## EXERCISE TASK
Reproduce the stretch of the JEPA training notes below from "Short Summary" through "randomized dataset order.", word for word.

Intitial JEPA Training

Date: 2026-06-11

Short Summary

The model was trained as a schedule representation model. It was not trained as automatic scheduler during this instance. Future iterations will begin training automatic scheduling. That means it did not learn from human labels such as "good schedule" or "bad schedule." Instead, it learned by looking at structured schedule like windows, hiding part of each window, and trying to predict the hidden part.

The final training run used 11 public datasets.

The final combined model was trained on about 6.7 million training windows and validated on about 744 thousand held out windows. Six randomized confirmation passes were run. Each pass used a different random validation holdout and a randomized dataset order.

The strongest validation check compared the trained final checkpoint against a fresh untrained model on validation data:

Model Held out validation loss
Trained final model 0.01780038
Fresh untrained model 1.04929552

The trained model's validation loss was about 98.30 percent lower than the untrained baseline on the same validation procedure. This shows that the model learned the JEPA prediction objective. It does not, by itself, prove that the model improves real scheduling decisions. That requires a downstream scheduler evaluation.

## DATA
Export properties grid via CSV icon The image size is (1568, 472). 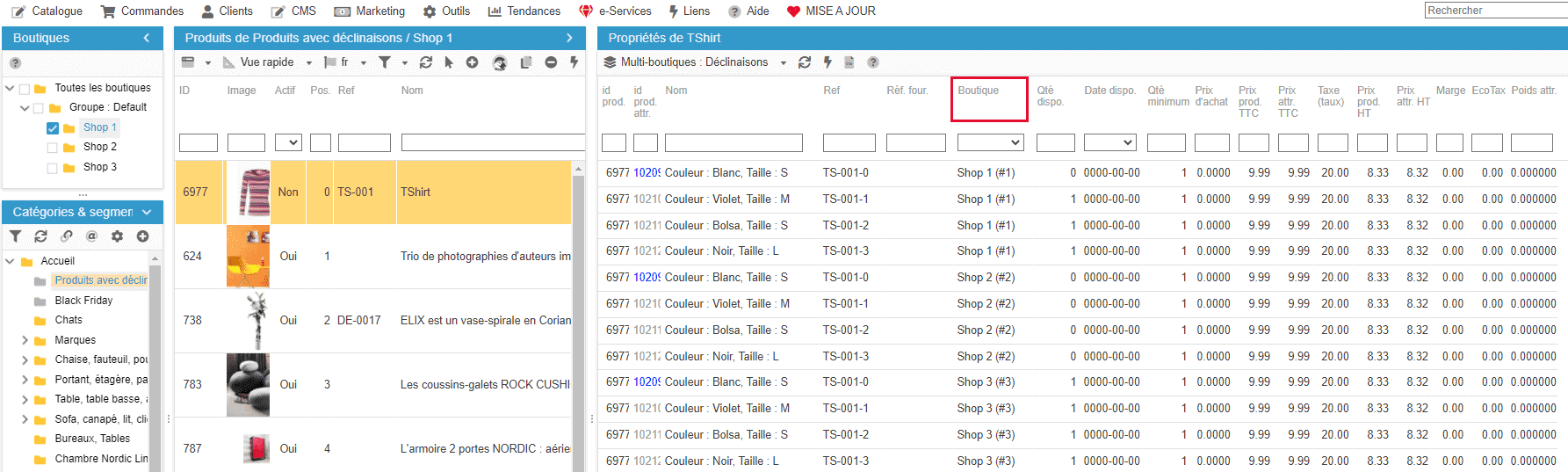[x=849, y=62]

## ANSWER IN FULL
Short Summary

The model was trained as a schedule representation model. It was not trained as automatic scheduler during this instance. Future iterations will begin training automatic scheduling. That means it did not learn from human labels such as "good schedule" or "bad schedule." Instead, it learned by looking at structured schedule like windows, hiding part of each window, and trying to predict the hidden part.

The final training run used 11 public datasets.

The final combined model was trained on about 6.7 million training windows and validated on about 744 thousand held out windows. Six randomized confirmation passes were run. Each pass used a different random validation holdout and a randomized dataset order.